Thirteen Winters (2012–2025) of Penetration-Aware Arctic Sea-Ice Emissivity and Emission Temperature from AMSR2
Abstract. Passive microwave observations enable long-term, all-weather monitoring of Arctic sea ice, but their physical interpretation depends on how surface emission is represented. In conventional satellite emissivity products, emissivity is typically retrieved under a skin-emission assumption, even though low-frequency microwave radiation over sea ice can originate from a deeper, non-isothermal subsurface layer. This study presents a new satellite-derived dataset of low-frequency sea-ice emissivity representative of the microwave-emitting layer and the corresponding emission temperature for wintertime Arctic sea ice. The dataset is generated using a simulation-trained retrieval framework in which penetration-aware sea-ice surface emission parameters are combined with reanalysis atmospheric profiles in radiative transfer calculations to construct forward-consistent training data, and neural-network inversion models are trained separately for emissivity and emission temperature to retrieve each variable independently from top-of-atmosphere brightness temperatures.
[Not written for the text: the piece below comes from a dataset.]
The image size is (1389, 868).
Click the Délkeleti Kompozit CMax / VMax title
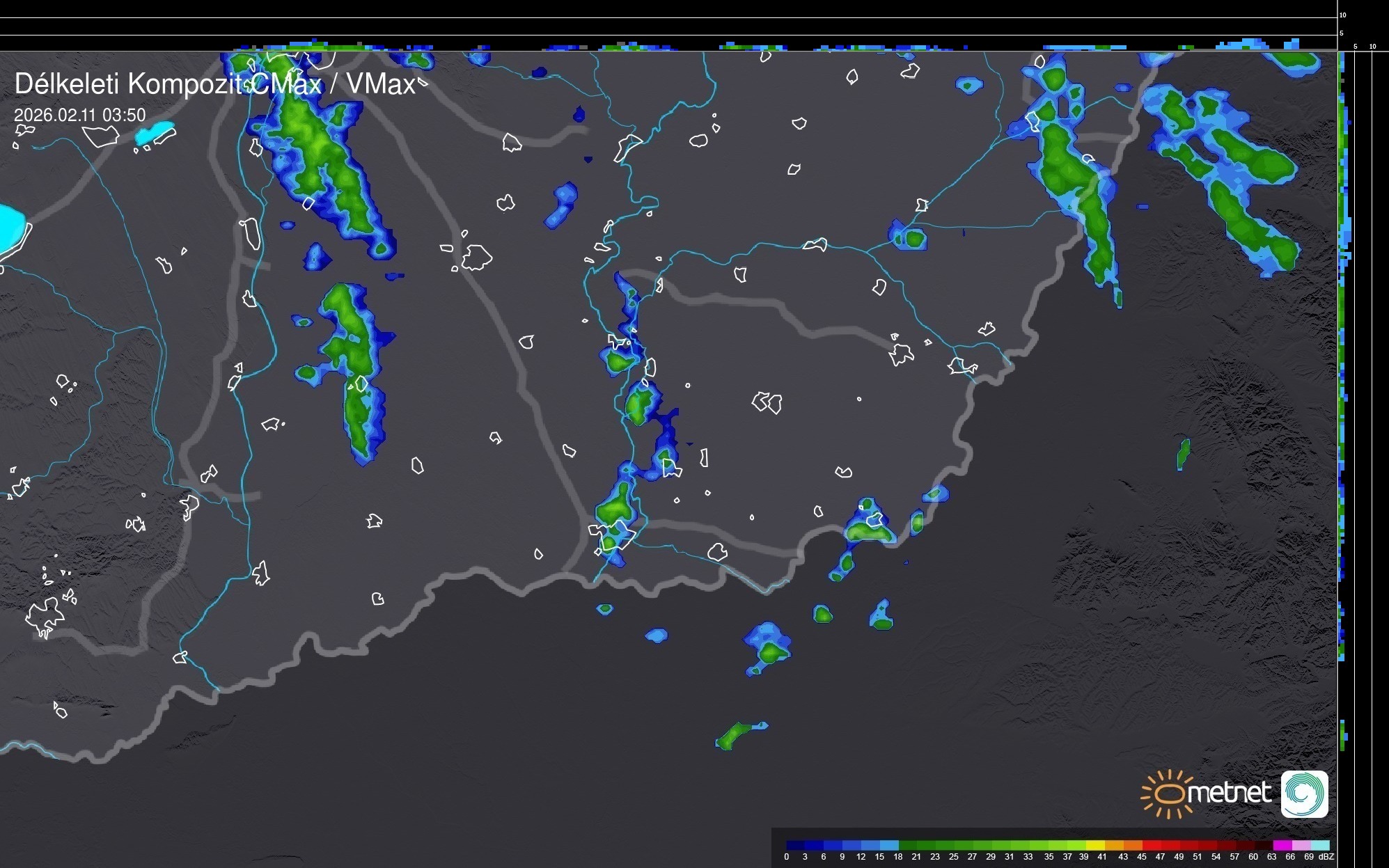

With the developed algorithm applied to Advanced Microwave Scanning Radiometer 2 (AMSR2) observations, a 13-winter record (2012/2013–2024/2025) of penetration-aware emissivity and emission temperature is produced over the Arctic Ocean north of 70°N under high sea-ice concentration (Kang, 2026; https://tinyurl.com/5n6843r8). Because neither emissivity nor emission temperature has a direct observational reference, the retrieval is evaluated in observation space via radiative-transfer closure. Brightness temperatures forward-simulated from the retrieved parameters agree closely with AMSR2 observations across all winters (r ≈ 0.99, spread of about 1 K), demonstrating radiative consistency despite training on simulation-based data. Comparable agreement is obtained at the 23.8 GHz horizontally polarized channel, which is not used in the retrieval, supporting cross-channel physical consistency. The dataset is temporally stable across winters and is intended to support radiative-transfer applications, satellite retrieval development, sea-ice characterization, and polar data assimilation.